[[ Given data, beginning ]]
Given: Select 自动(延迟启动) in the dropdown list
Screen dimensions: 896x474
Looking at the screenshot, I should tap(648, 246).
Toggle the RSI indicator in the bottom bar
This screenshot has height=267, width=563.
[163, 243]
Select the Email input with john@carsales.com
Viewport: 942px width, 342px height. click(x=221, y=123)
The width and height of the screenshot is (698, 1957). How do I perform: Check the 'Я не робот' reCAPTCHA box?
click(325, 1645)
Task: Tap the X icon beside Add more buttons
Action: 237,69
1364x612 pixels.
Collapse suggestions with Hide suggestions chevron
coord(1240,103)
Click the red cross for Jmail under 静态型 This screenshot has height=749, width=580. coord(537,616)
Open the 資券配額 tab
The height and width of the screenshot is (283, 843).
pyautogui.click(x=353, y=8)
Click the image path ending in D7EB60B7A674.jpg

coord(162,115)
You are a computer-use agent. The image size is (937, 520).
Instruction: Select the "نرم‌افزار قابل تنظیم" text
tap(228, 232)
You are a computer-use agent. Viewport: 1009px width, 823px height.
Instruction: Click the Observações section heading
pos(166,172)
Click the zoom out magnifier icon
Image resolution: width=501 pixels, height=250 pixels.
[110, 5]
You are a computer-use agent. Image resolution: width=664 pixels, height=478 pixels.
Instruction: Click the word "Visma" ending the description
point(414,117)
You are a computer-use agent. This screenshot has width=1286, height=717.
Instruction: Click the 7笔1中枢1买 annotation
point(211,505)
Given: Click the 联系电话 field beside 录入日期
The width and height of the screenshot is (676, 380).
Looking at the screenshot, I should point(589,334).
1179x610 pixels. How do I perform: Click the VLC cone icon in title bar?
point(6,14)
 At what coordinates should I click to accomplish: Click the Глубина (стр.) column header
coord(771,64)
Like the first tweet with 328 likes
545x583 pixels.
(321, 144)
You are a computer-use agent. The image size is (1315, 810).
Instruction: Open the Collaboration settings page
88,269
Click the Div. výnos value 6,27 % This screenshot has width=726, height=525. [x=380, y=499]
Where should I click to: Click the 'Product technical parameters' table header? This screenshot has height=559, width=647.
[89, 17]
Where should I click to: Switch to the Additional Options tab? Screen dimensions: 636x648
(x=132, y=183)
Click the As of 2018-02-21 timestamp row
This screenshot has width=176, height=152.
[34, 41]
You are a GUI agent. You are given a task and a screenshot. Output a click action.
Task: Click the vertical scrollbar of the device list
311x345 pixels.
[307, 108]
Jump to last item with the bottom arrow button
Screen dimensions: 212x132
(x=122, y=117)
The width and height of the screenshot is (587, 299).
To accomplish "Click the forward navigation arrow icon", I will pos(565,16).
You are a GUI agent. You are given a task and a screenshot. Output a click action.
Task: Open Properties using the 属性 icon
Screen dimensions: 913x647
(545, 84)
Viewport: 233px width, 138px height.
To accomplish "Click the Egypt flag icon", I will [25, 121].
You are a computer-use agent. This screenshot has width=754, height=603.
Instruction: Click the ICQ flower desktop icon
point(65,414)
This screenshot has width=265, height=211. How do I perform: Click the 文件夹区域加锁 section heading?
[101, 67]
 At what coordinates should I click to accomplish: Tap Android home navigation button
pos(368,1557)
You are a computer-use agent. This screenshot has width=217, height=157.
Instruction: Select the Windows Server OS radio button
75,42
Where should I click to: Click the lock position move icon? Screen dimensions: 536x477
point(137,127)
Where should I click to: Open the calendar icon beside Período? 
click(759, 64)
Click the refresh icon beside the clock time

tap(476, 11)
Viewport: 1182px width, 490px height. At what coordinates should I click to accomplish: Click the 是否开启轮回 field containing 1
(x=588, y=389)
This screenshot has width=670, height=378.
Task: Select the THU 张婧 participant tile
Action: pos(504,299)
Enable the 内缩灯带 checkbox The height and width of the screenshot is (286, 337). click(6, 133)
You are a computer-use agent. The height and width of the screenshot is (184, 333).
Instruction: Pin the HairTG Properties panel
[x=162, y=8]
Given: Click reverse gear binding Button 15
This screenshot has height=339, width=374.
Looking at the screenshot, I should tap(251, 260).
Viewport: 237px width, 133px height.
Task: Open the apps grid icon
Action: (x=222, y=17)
[[ Given data, end ]]
Problem details: Copy all lines from the data that hold the word "agent".

Exercise response:
You are a computer-use agent. The image size is (937, 520).
You are a computer-use agent. Viewport: 1009px width, 823px height.
You are a computer-use agent. Image resolution: width=664 pixels, height=478 pixels.
You are a computer-use agent. This screenshot has width=1286, height=717.
You are a computer-use agent. The image size is (1315, 810).
You are a GUI agent. You are given a task and a screenshot. Output a click action.
You are a GUI agent. You are given a task and a screenshot. Output a click action.
You are a computer-use agent. This screenshot has width=754, height=603.
You are a computer-use agent. This screenshot has width=217, height=157.
You are a computer-use agent. The height and width of the screenshot is (184, 333).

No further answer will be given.